▸ **Dataset rows**
_ _ _ _ _

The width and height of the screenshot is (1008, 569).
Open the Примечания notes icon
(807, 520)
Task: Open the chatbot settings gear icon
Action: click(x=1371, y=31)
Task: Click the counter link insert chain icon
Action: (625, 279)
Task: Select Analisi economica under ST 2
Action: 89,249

_ _ _ _ _

▸ **Required work**
Output the whole listing above as a JSON list of strings, one per line, with blank lines left out.

▸ **Final answer**
[
  "The width and height of the screenshot is (1008, 569).",
  "Open the Примечания notes icon",
  "(807, 520)",
  "Task: Open the chatbot settings gear icon",
  "Action: click(x=1371, y=31)",
  "Task: Click the counter link insert chain icon",
  "Action: (625, 279)",
  "Task: Select Analisi economica under ST 2",
  "Action: 89,249"
]